6. The final decree is reversed and a new final decree is to be entered consistent with this opinion. Neither party is to have costs of this appeal.
So ordered.
NOTES
[1] See also older cases as to likelihood of confusion, such as First National Stores Inc. v. First National Liquor Co. 316 Mass. 538, 539, 541-542; Thomas Kerfoot & Co. Ltd. v. Louis K. Liggett Co. 67 F.2d 214, 215 (1st Cir.); Coca-Cola Co. v. Snow Crest Beverages, Inc. 64 F. Supp. 980, 990 (D. Mass.).
[1a] See 1947 House Doc. Nos. 656 and 1865, the latter of which would have prohibited the use "for the first time, as a business name, trade mark, or label ... [of] any unique symbol or coined or peculiar word or words," used and recorded in Massachusetts by others, without the consent of the owner. 1947 Senate Bill No. 528 changed the language to the substantially broader form now found in § 7A. See Food Fair Stores, Inc. v. Food Fair, Inc. 83 F. Supp. 445, 450 (D. Mass.); Derenberg, The Problem of Trademark Dilution and the Antidilution Statutes, 44 Cal. L. Rev. 439, 452-459; Note, 27 B.U.L. Rev. 489.
[1b] Other Federal cases discussing § 7A are: R.P. Hazzard Co. v. Emerson's Shoes, Inc. 89 F. Supp. 211, 217 (D. Mass.), and Sterling Brewing, Inc. v. Cold Spring Brewing Corp. 100 F. Supp. 412, 416 (D. Mass.); Q-Tips, Inc. v. Johnson & Johnson, 108 F. Supp. 845, 866-867 (D.N.J.), see S.C. on appeal 206 F.2d 144 (3d Cir.), cert. den. sub nom. Johnson & Johnson v. Q-Tips, Inc. 346 U.S. 867; Dobeckmun Co. v. Boston Packaging Machinery Co. 139 F. Supp. 321, 323 (D. Mass.). See Pep Boys-Manny, Moe & Jack v. Pilavin, 77 U.S.P.Q. 265, 267 (D. Mass.); Cole of California, Inc. v. Colette of California, Inc. 79 U.S.P.Q. 267, 269 (D. Mass.); Callmann, Unfair Competition & Trade-Marks (2d ed.) § 84.2.
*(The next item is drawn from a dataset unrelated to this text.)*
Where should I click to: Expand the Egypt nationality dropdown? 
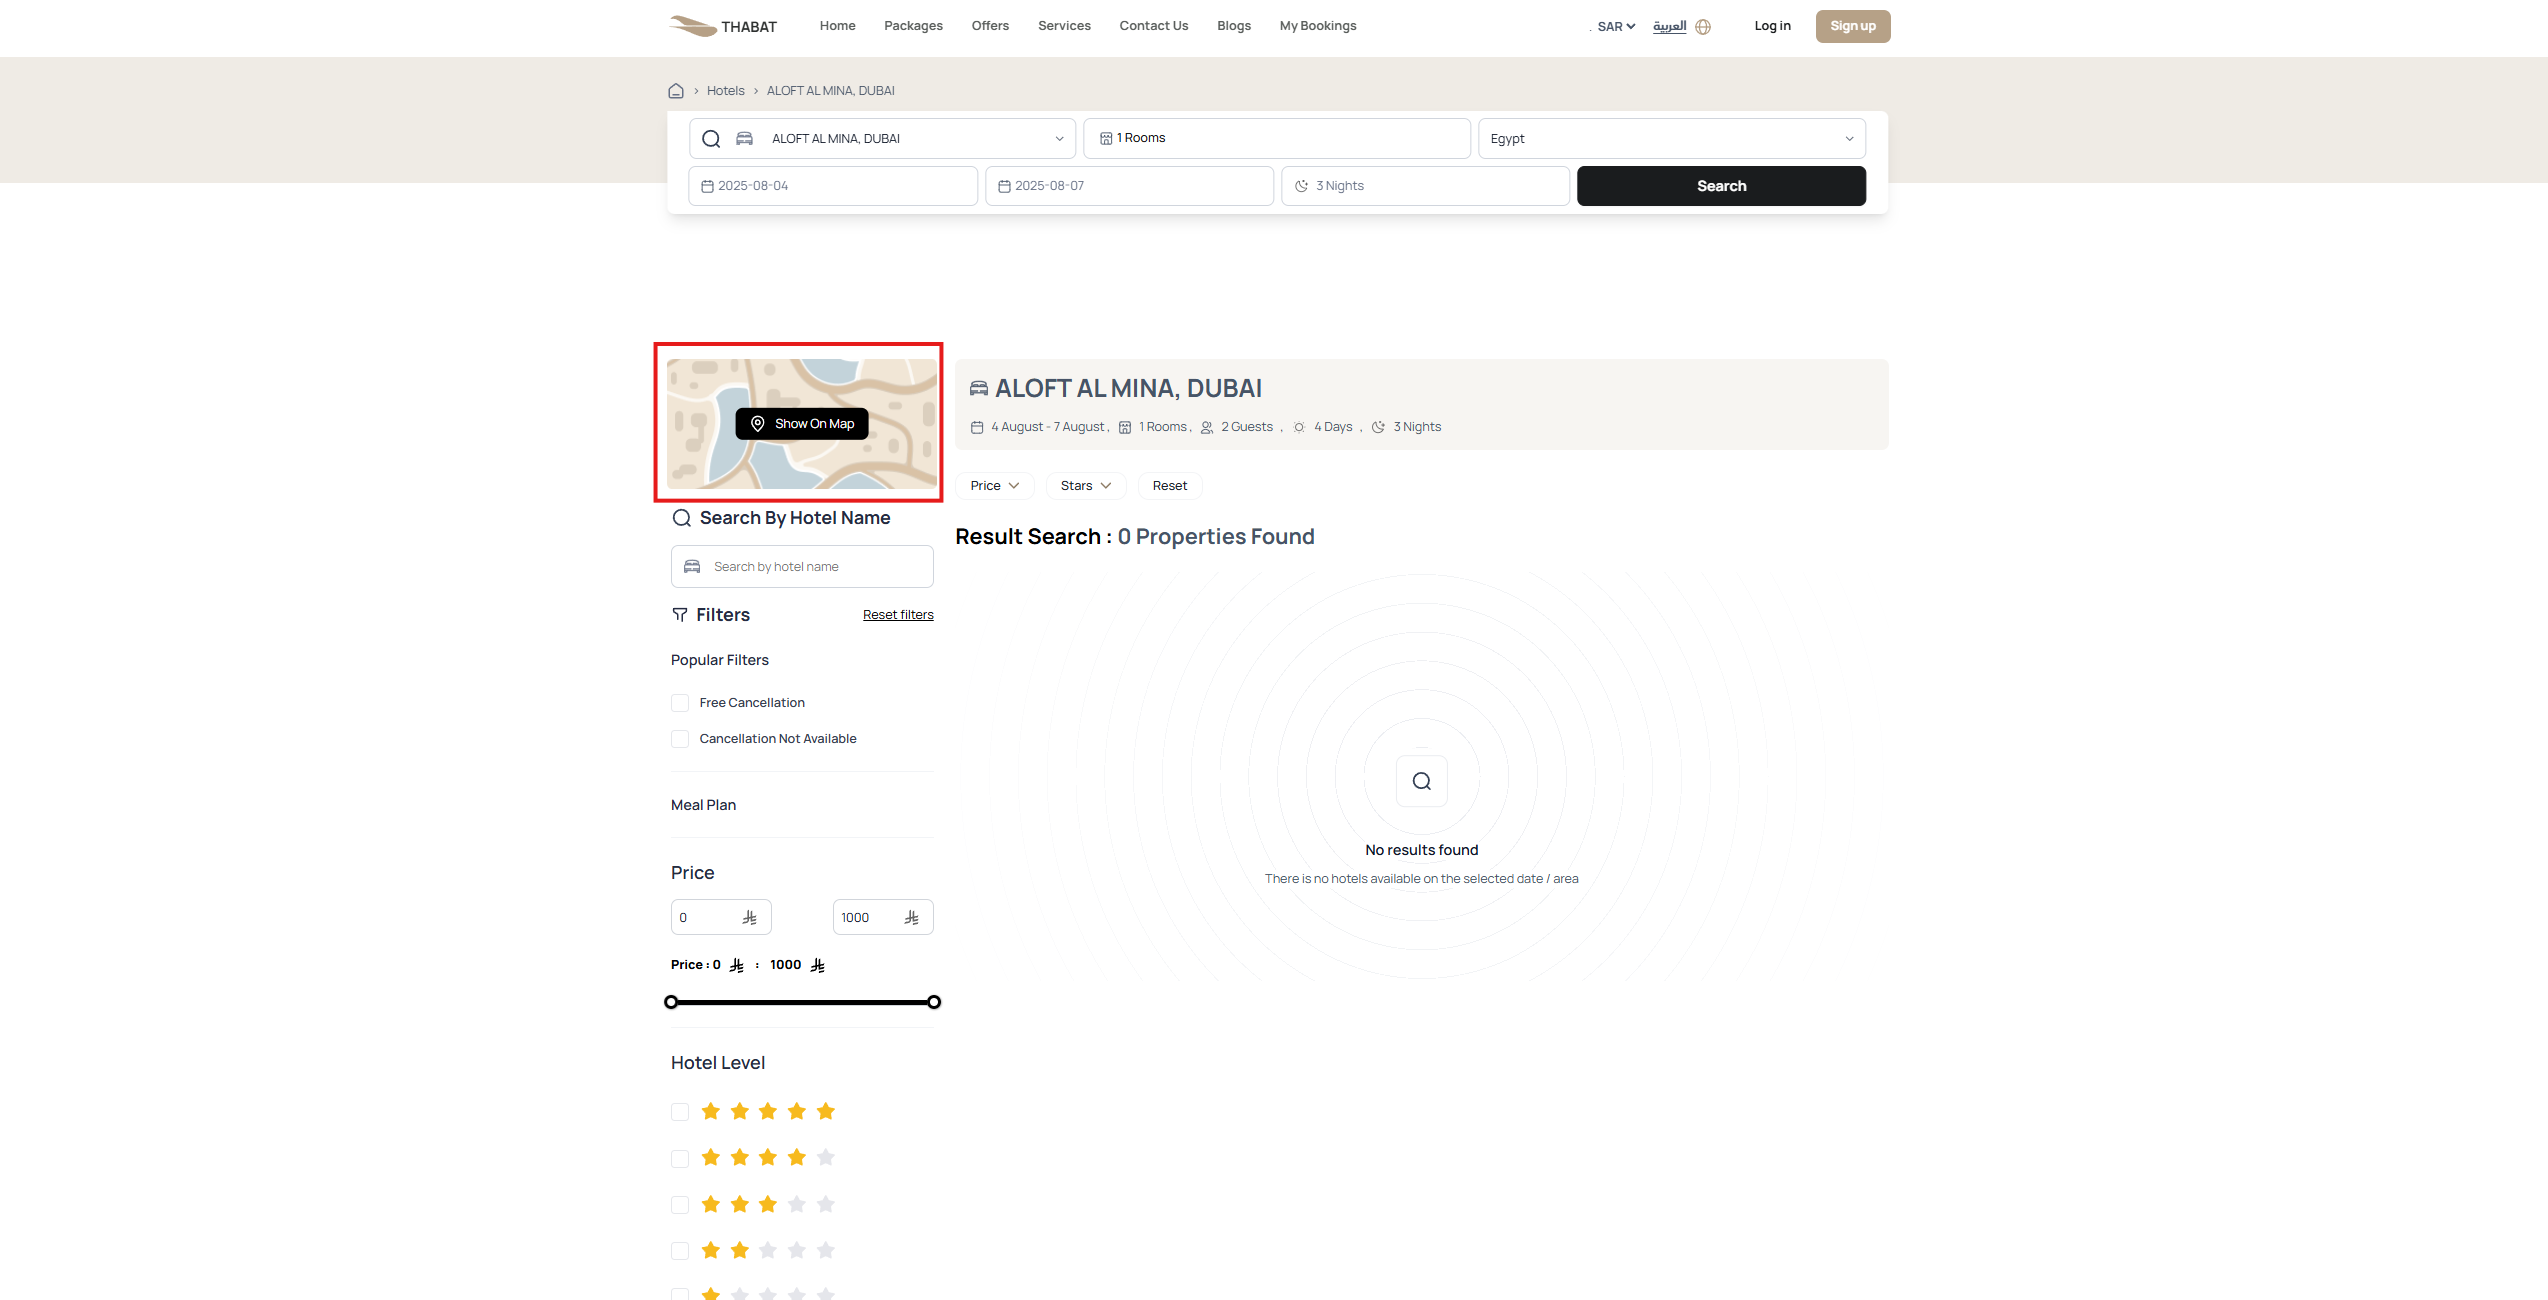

[1c] With respect to the so called "dilution" problem, see Deering, TradeMarks on Noncompetitive Products, 36 Ore. L. Rev. 1, 17; Derenberg, Tenth Year of Trademark Act of 1946, 47 Trade-Mark Rep. 879, 951-954; Middleton, Some Reflections on Dilution, 42 Trade-Mark Rep. 175, 181-184; Middleton, Some Aspects of Trademark Dilution, 47 Trade-Mark Rep. 1023; Notes, 12 N.Y.U. Intra. L. Rev. 79, 84-92; 36 N.C.L. Rev. 105; Developments in the Law: Trade-Marks and Unfair Competition, 68 Harv. L. Rev. 814, 843-856.